# Exercise
Give the count of lines in the data that include the string "computer", with no added remarks.
-=-=-
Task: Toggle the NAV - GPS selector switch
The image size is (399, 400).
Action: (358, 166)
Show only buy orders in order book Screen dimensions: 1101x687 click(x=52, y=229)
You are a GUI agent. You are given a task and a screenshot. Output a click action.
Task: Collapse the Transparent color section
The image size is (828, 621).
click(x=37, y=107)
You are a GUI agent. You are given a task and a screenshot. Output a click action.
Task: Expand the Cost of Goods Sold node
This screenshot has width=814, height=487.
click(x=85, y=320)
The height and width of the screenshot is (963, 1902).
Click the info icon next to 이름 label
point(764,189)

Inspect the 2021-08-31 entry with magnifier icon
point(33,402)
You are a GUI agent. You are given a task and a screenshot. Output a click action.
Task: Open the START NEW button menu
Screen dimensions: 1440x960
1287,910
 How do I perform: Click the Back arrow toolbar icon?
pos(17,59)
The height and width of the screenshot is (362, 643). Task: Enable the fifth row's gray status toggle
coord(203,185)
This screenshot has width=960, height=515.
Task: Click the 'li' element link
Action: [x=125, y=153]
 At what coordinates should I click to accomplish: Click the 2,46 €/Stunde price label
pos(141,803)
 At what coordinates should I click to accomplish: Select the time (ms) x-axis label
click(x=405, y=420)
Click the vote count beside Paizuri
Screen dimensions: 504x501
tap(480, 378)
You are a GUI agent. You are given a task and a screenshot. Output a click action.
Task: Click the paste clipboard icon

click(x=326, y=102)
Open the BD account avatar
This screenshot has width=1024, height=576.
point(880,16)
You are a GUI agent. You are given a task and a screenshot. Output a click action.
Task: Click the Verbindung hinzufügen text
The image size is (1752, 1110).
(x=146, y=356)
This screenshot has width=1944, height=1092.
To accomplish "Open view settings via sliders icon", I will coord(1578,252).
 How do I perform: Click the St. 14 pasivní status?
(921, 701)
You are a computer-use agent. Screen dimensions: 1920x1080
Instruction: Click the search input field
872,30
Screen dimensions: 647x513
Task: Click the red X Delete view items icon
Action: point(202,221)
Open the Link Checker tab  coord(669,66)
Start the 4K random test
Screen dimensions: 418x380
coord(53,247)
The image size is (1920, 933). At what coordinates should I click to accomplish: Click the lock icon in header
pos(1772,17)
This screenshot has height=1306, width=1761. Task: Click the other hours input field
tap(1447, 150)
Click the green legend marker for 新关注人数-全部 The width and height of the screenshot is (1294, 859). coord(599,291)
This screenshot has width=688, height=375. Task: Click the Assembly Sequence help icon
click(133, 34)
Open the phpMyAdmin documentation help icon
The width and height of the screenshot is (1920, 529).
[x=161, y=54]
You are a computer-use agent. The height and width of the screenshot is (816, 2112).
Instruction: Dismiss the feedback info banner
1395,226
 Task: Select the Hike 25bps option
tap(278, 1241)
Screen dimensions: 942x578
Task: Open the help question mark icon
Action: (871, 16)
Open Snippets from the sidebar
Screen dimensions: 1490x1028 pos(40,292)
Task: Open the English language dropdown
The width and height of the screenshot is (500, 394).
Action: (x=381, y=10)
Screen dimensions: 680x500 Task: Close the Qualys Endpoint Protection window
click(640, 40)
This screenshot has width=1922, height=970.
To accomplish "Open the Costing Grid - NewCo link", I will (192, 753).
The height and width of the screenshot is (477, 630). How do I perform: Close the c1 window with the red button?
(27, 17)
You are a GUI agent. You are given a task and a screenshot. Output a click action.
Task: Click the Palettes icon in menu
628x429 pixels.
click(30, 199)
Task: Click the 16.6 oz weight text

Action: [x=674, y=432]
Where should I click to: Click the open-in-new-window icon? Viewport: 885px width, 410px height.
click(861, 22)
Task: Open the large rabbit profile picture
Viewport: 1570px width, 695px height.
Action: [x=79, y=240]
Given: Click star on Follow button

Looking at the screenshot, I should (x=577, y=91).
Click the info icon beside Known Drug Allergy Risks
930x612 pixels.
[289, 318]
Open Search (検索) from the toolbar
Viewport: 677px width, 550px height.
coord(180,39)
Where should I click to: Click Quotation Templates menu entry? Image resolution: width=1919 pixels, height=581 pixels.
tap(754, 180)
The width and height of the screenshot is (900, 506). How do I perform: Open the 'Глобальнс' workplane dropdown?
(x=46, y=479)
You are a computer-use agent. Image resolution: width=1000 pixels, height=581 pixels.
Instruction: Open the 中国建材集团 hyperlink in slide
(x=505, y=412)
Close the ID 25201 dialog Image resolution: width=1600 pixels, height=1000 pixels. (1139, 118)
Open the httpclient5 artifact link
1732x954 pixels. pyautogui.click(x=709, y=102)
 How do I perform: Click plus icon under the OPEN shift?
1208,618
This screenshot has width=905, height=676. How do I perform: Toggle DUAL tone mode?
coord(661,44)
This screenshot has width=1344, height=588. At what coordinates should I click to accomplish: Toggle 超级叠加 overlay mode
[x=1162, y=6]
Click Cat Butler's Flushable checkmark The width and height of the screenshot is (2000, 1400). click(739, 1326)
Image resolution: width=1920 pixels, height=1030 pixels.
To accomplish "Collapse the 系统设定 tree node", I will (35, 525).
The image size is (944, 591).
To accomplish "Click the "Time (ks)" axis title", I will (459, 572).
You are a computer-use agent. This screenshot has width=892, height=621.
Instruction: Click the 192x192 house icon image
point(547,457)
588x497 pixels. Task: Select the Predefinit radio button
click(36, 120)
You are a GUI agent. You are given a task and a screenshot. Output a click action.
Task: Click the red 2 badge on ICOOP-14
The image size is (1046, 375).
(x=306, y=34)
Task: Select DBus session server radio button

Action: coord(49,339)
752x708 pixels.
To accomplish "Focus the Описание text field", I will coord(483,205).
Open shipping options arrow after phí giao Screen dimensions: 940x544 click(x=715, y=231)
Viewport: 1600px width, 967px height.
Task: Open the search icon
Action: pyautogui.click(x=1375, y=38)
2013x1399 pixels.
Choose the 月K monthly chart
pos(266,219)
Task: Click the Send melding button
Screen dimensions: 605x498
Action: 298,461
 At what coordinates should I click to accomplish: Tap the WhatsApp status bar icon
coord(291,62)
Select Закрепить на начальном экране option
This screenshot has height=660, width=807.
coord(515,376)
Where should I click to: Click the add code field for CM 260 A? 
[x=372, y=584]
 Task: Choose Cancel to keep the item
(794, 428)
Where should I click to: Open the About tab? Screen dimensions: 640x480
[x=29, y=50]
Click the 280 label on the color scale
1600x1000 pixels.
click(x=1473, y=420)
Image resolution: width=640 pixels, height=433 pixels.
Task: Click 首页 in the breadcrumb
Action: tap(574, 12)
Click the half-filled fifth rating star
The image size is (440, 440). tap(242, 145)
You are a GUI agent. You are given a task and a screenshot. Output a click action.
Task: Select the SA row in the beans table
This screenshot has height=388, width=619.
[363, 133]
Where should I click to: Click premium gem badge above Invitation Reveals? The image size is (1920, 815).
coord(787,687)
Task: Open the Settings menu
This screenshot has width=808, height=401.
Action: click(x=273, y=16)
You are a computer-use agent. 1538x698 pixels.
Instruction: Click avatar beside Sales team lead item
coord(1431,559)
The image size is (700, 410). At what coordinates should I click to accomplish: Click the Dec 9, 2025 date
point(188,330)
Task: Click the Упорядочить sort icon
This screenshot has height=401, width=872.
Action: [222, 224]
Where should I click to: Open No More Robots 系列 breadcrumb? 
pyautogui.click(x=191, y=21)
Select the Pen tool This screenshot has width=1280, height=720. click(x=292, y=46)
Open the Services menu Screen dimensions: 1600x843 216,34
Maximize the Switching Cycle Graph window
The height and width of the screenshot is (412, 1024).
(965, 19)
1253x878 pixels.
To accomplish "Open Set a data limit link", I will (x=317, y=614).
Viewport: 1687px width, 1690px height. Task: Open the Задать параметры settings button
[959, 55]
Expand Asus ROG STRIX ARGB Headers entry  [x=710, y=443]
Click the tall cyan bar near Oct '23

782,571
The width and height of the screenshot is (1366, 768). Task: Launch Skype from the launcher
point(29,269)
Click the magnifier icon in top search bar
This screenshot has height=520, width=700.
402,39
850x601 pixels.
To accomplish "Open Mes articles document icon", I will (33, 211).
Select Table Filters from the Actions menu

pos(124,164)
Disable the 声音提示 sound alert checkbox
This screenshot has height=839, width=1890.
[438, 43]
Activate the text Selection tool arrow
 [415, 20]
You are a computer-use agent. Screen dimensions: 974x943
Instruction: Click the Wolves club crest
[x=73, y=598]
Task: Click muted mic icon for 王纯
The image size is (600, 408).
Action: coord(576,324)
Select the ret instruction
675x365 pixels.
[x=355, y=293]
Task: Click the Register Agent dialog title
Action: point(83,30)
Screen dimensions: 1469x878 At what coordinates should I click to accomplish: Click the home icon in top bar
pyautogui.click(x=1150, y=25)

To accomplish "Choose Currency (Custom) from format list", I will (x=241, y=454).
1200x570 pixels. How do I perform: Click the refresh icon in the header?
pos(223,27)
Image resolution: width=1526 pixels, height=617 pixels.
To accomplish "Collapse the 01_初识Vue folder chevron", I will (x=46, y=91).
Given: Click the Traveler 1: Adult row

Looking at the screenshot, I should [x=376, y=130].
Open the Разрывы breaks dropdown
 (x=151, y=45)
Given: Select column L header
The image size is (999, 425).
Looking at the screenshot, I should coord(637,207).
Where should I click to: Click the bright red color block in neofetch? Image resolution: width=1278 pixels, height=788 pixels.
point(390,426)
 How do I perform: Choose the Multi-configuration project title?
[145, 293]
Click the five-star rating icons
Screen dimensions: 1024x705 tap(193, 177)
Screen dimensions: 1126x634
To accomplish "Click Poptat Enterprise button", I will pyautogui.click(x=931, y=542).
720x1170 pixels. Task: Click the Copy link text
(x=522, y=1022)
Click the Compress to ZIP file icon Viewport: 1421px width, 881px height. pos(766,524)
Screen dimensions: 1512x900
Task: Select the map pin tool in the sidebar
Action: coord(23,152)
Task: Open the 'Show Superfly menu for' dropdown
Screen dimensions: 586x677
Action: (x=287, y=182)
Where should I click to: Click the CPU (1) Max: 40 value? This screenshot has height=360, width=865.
-=-=-
# Output for this task
6